Esposito, Floriana; Ferilli, Stefano; Basile, TERESA MARIA; DI MAURO, Nicola

doi:10.1007/978-3-540-76280-5_5

In the last years, the spread of computers and the Internet caused a significant amount of documents to be available in digital format. Collecting them in digital repositories raised problems that go beyond simple acquisition issues, and cause the need to organize and classify them in order to improve the effectiveness and efficiency of the retrieval procedure. The success of such a process is tightly related to the ability of understanding the semantics of the document components and content. Since the obvious solution of manually creating and maintaining an updated index is clearly infeasible, due to the huge amount of data under consideration, there is a strong interest in methods that can provide solutions for automatically acquiring such a knowledge.

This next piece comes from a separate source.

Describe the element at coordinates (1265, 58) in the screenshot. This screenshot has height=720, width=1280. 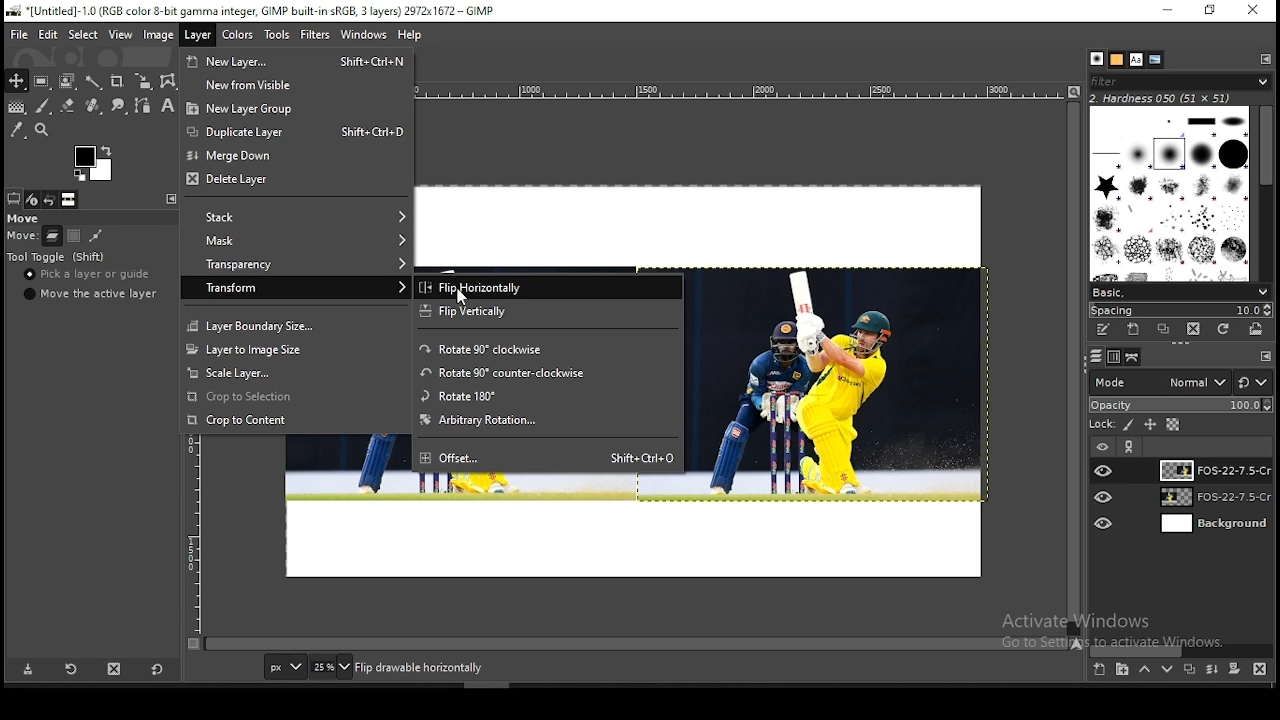
I see `tool` at that location.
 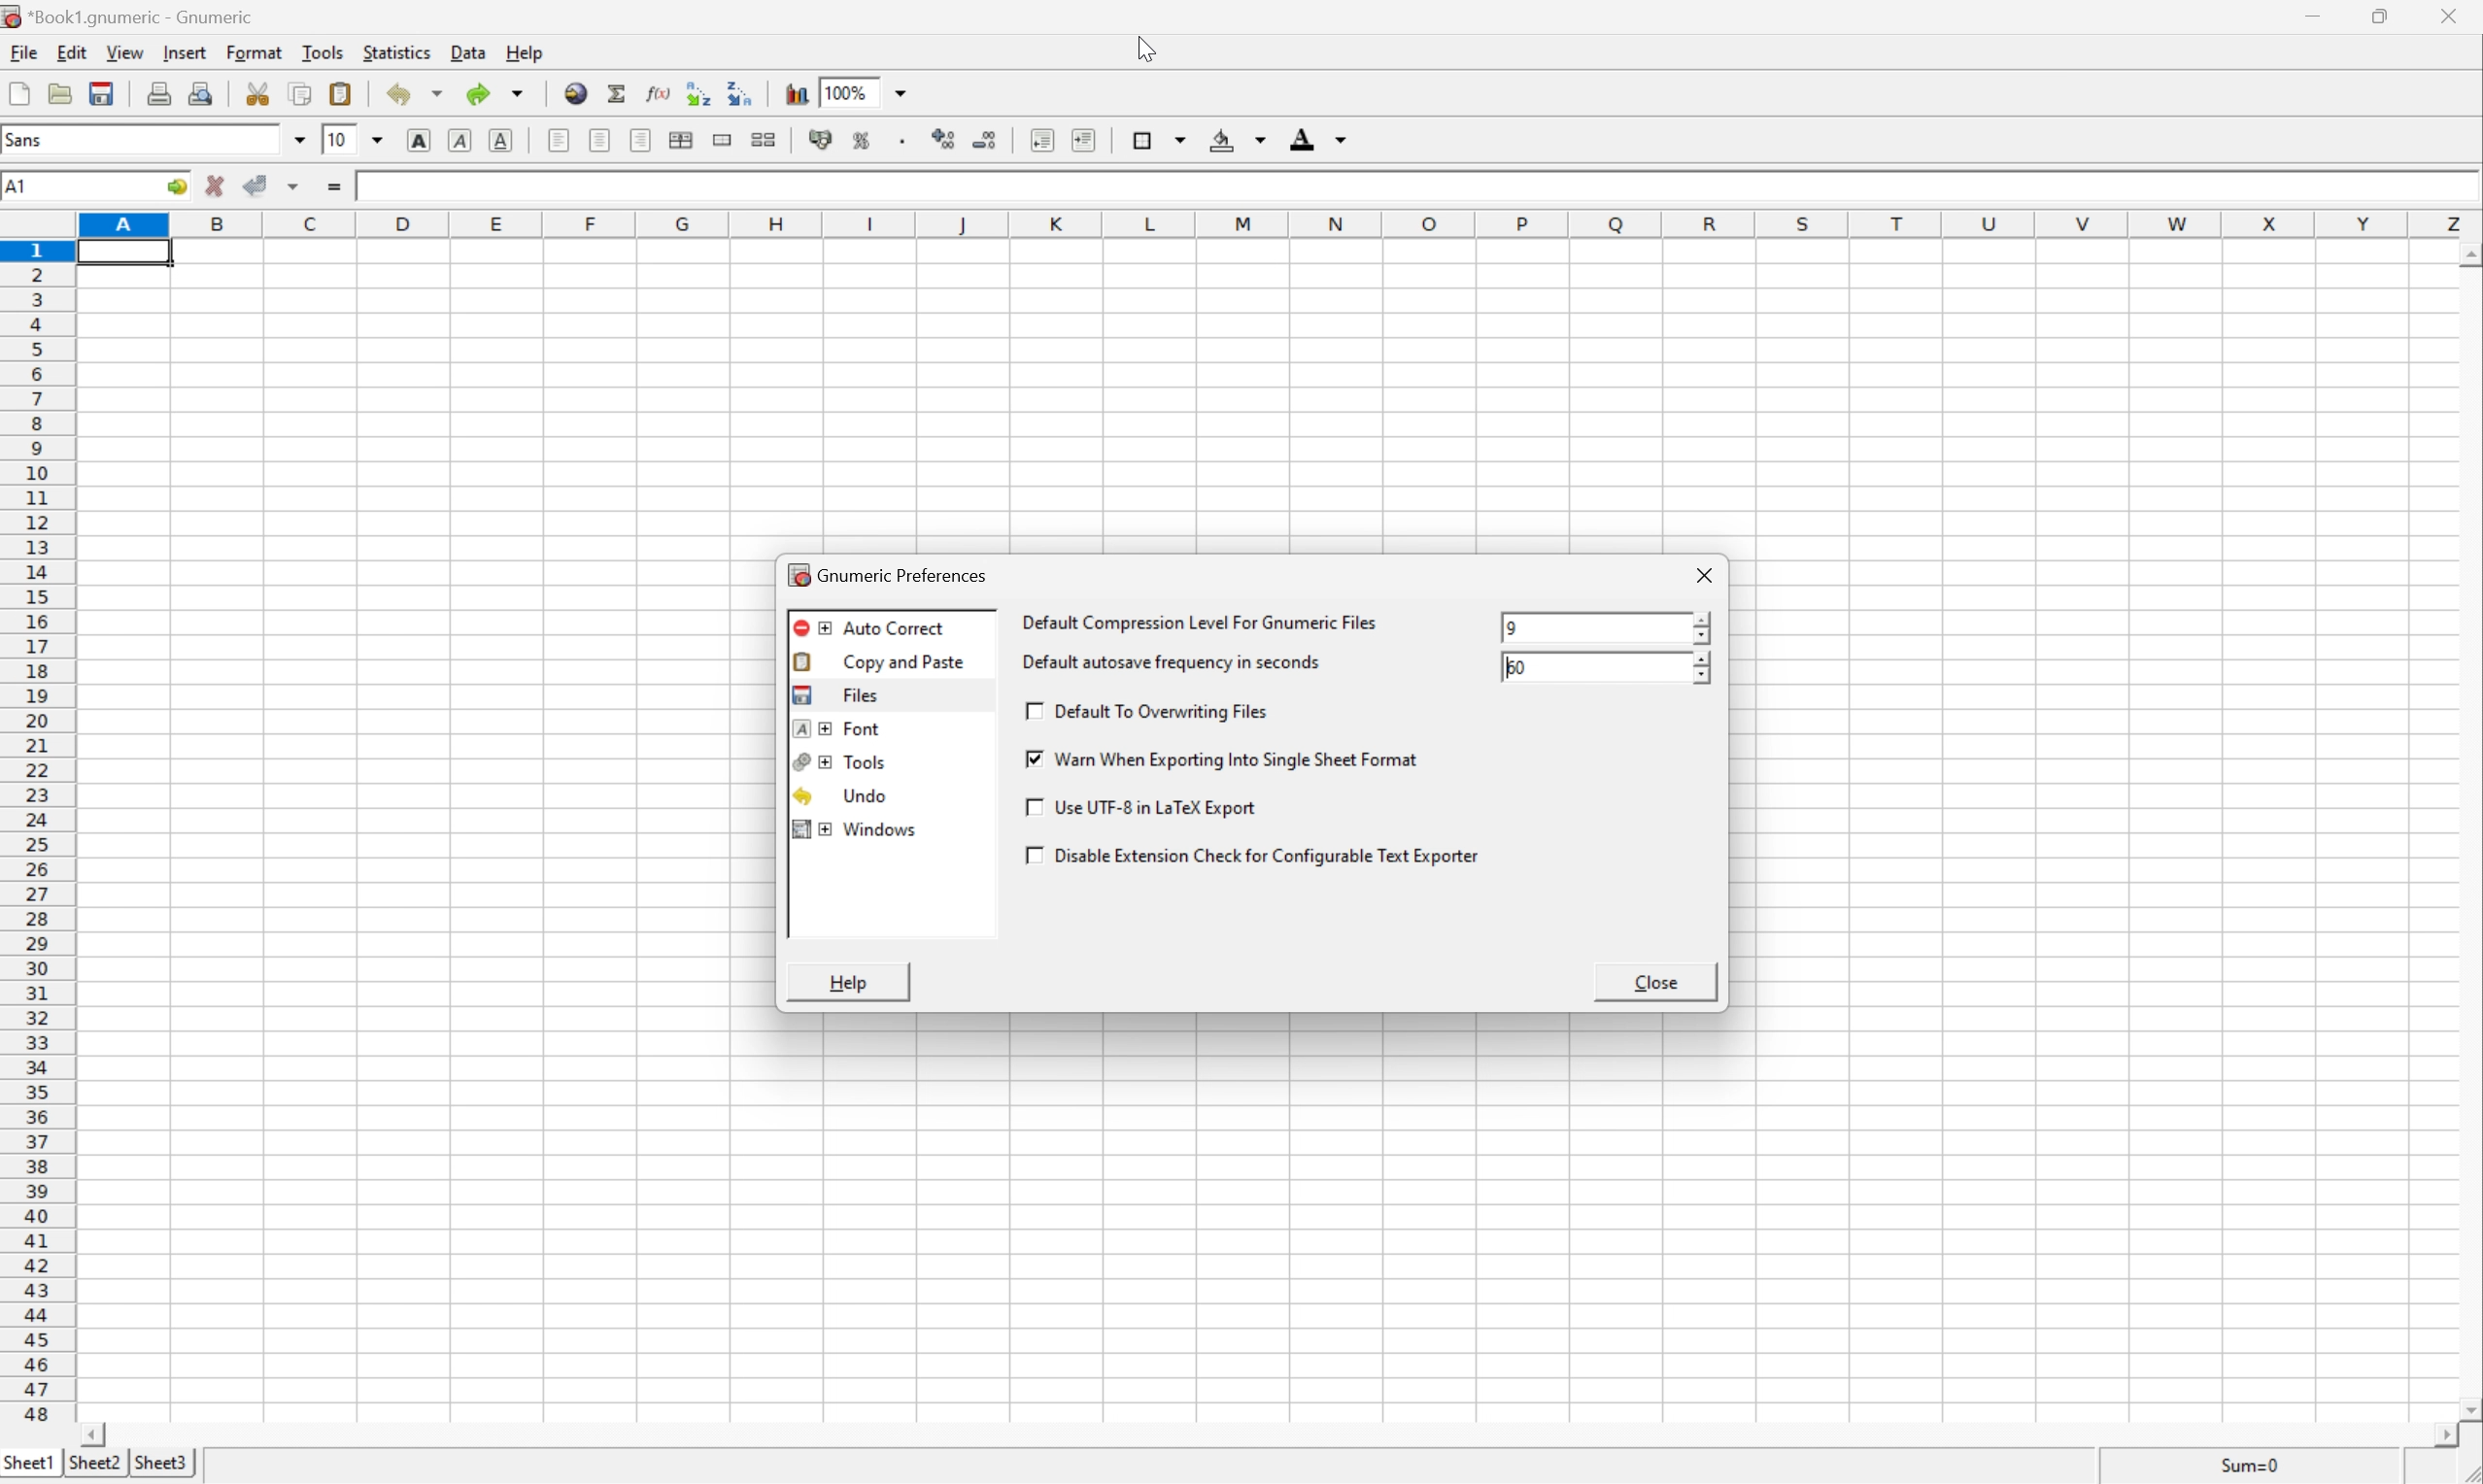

This work presents a framework that intensively exploits intelligent techniques to support different tasks of automatic document processing from acquisition to indexing, from categorization to storing and retrieval. The prototypical version of the system DOMINUS is presented, whose main characteristic is the use of a Machine Learning Server, a suite of different inductive learning methods and systems, among which the more suitable for each specific document processing phase is chosen and applied. The core system is the incremental first-order logic learner INTHELEX. Thanks to incrementality, it can continuously update and refine the learned theories, dynamically extending its knowledge to handle even completely new classes of documents. Since DOMINUS is general and flexible, it can be embedded as a document management engine into many different Digital Library systems. Experiments in a real-world domain scenario, scientific conference management, confirmed the good performance of the proposed prototype.